▶ **WRITTEN EXERCISE**
Could you lay out every line of the entries below as a numbered list, leaving out the blank lines?

-- BEGIN --

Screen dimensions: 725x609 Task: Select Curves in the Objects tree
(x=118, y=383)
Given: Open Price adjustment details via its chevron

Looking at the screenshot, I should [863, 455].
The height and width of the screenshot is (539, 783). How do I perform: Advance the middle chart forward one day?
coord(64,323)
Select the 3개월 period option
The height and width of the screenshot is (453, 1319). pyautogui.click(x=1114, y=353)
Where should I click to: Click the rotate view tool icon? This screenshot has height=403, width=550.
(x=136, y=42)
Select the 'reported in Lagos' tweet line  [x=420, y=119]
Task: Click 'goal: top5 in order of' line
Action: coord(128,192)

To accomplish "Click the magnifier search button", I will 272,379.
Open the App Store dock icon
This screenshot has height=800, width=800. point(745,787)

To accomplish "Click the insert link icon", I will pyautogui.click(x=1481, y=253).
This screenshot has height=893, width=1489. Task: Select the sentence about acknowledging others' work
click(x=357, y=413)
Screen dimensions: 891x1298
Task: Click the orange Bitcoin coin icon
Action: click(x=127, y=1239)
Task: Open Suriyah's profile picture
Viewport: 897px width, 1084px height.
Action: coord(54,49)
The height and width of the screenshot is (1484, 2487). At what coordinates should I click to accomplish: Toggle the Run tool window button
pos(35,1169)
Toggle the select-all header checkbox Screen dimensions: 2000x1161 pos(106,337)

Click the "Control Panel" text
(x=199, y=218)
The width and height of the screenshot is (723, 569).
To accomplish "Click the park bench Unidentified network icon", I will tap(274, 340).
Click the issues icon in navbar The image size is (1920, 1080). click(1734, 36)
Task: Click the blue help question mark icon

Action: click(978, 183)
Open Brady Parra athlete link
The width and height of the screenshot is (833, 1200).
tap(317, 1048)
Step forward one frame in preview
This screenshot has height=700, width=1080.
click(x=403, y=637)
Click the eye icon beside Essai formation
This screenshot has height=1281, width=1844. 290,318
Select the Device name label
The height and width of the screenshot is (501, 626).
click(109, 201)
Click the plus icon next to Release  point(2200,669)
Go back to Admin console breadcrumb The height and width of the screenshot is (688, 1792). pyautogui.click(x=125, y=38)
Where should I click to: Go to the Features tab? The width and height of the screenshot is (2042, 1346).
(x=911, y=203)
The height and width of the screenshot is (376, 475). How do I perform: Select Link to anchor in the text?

-- END --

▶ **TASK RESULT**
1. Screen dimensions: 725x609 Task: Select Curves in the Objects tree
2. (x=118, y=383)
3. Given: Open Price adjustment details via its chevron
4. Looking at the screenshot, I should [863, 455].
5. The height and width of the screenshot is (539, 783). How do I perform: Advance the middle chart forward one day?
6. coord(64,323)
7. Select the 3개월 period option
8. The height and width of the screenshot is (453, 1319). pyautogui.click(x=1114, y=353)
9. Where should I click to: Click the rotate view tool icon? This screenshot has height=403, width=550.
10. (x=136, y=42)
11. Select the 'reported in Lagos' tweet line  [x=420, y=119]
12. Task: Click 'goal: top5 in order of' line
13. Action: coord(128,192)
14. To accomplish "Click the magnifier search button", I will 272,379.
15. Open the App Store dock icon
16. This screenshot has height=800, width=800. point(745,787)
17. To accomplish "Click the insert link icon", I will pyautogui.click(x=1481, y=253).
18. This screenshot has height=893, width=1489. Task: Select the sentence about acknowledging others' work
19. click(x=357, y=413)
20. Screen dimensions: 891x1298
21. Task: Click the orange Bitcoin coin icon
22. Action: click(x=127, y=1239)
23. Task: Open Suriyah's profile picture
24. Viewport: 897px width, 1084px height.
25. Action: coord(54,49)
26. The height and width of the screenshot is (1484, 2487). At what coordinates should I click to accomplish: Toggle the Run tool window button
27. pos(35,1169)
28. Toggle the select-all header checkbox Screen dimensions: 2000x1161 pos(106,337)
29. Click the "Control Panel" text
30. (x=199, y=218)
31. The width and height of the screenshot is (723, 569).
32. To accomplish "Click the park bench Unidentified network icon", I will tap(274, 340).
33. Click the issues icon in navbar The image size is (1920, 1080). click(1734, 36)
34. Task: Click the blue help question mark icon
35. Action: click(978, 183)
36. Open Brady Parra athlete link
37. The width and height of the screenshot is (833, 1200).
38. tap(317, 1048)
39. Step forward one frame in preview
40. This screenshot has height=700, width=1080.
41. click(x=403, y=637)
42. Click the eye icon beside Essai formation
43. This screenshot has height=1281, width=1844. 290,318
44. Select the Device name label
45. The height and width of the screenshot is (501, 626).
46. click(109, 201)
47. Click the plus icon next to Release  point(2200,669)
48. Go back to Admin console breadcrumb The height and width of the screenshot is (688, 1792). pyautogui.click(x=125, y=38)
49. Where should I click to: Go to the Features tab? The width and height of the screenshot is (2042, 1346).
50. (x=911, y=203)
51. The height and width of the screenshot is (376, 475). How do I perform: Select Link to anchor in the text?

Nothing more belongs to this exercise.